The Search for the Absolute: The Architecture of De Stijl

Beyond the paintings of Piet Mondrian, the other manifestation of De Stijl that has imprinted the memory of the art world is its distinctive architecture. Indeed, it was architecture that caused the most disagreement among the artists.  From 1922 on Theo van Doesburg devoted himself to the cause of a modern architecture appropriate to modern times.   With the primary painters, Bart Van Der Leek and Mondrian, drifting away, van Doesburg sought to promote De Stijl primarily in terms of the built environment. In fact it was through architecture that De Stilj finally became known in Europe through exhibitions in Paris and Berlin.  Associated with the Bauhaus, van Doesburg made sure that his architects were presented as part of a wider effort in Germany and in Russia to revolutionize architecture.  Sadly, the efforts of all of these architects would be halted by the Second World War.  Still the De Stijl architects managed to build a few private homes and two notable attempts at small public buildings.

The absolutism inherent in De Stijl could be linked to the practical in architecture, that is, mass-produced elements  allowed architecture to achieve a uniform, stripped-down reduced look. The idea of a modern architecture, or what we would call “modernist architecture,” was already in the wind.   In his book, Art in Vienna, Peter Vergo stated, “Only in the buildings of Adolf Loos, with his disdain of elaborate ornament, does one find he beginnings of a wholly modern style in architecture…” Loos himself insisted in his famous 1908 manifesto, “Ornament and Crime,”

It is easy to reconcile ourselves to the great damage and depredations the revival of ornament had done to our aesthetic development, since no one and nothing, not even the power of the state, can hold up the evolution of mankind. It can only be slowed down. We can afford to wait. But in economic respects it is a crime, in that it leads to the waste of human labor, money, and materials. That is damage time cannot repair. The speed of cultural development is hampered by the stragglers. I am living, say, in 1912, my neighbor around 1900, and that man over there in 1880.

Loos, as Le Corbusier remarked, “…swept the path before us.  It was a Homeric cleansing: precise, philosophical, logical.  He has influenced the architectural destiny of us all.”  From Vienna to Paris, Loos waged war on architectural eclecticism and the baroque assemblage of meaningless ornamentation torn from its original context and piled into a mass of decoration.  Clearly, architecture in the nineteenth century was mired in the past and it was the task of modern architects to define modernist architecture. Van Doesburg had long been concerned with relationship between painting and architecture.

“When everything has been expressed on the present level of painting, new aesthetic potential will emerge therefrom for extending the scope of expressive possibilities,” he stated and continued, “…a monumental cooperative art is what the future holds.  In this new form, various spiritual means of expression (architecture, sculpture, painting, music and literature) will be universally realized…”

While Van Der Leek rejected any such connection between painting and architecture, the idea of applying absolutism to both art forms seems logical.  In fact, although he insisted that painting had to be an independent medium, Mondrian could envision that with NeoPlasticism “…the abstract real…or picture will disappear as son as we transfer its plastic beauty to the space around us through the organization of the room into color areas…” Van der Leek made the distinction between the powers of NeoPlaticism in painting to dissolve the materiality of “naturalism” and architecture, which was characterized by “the space-restricting flatness…” Without debating whether or not the characteristics of the De Stijl style could be applied to architecture or not, it is more helpful to understand that the artists were trying to create a new form of architecture for a new world.

:: MATERIAL ::
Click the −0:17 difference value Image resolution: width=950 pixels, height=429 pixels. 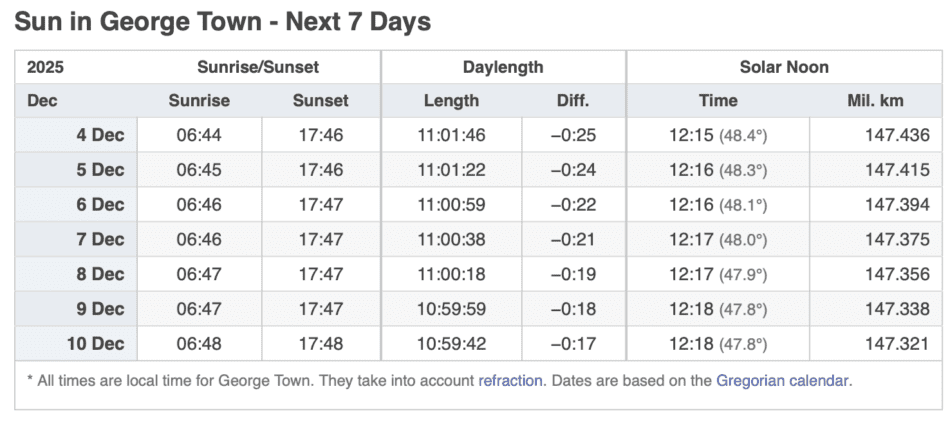click(573, 343)
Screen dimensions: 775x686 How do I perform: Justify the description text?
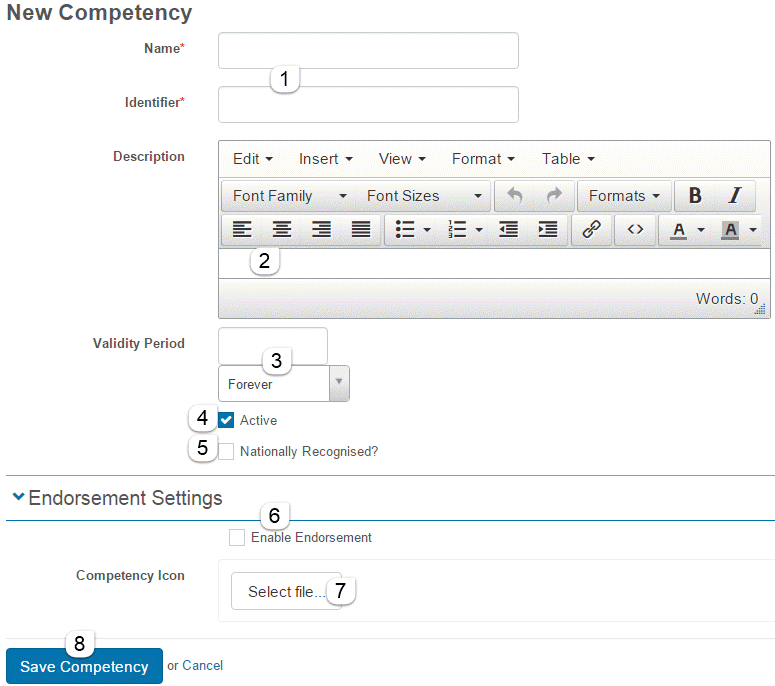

:: OBJECTIVE ::
Rewrite the De Stijl architecture text between "It is easy to" and "there in 1880.", inclusive, with "stragglers" changed to "laggards". The material that comes after the text on De Stijl architecture is separate from it.

:: FINAL RESULT ::
It is easy to reconcile ourselves to the great damage and depredations the revival of ornament had done to our aesthetic development, since no one and nothing, not even the power of the state, can hold up the evolution of mankind. It can only be slowed down. We can afford to wait. But in economic respects it is a crime, in that it leads to the waste of human labor, money, and materials. That is damage time cannot repair. The speed of cultural development is hampered by the laggards. I am living, say, in 1912, my neighbor around 1900, and that man over there in 1880.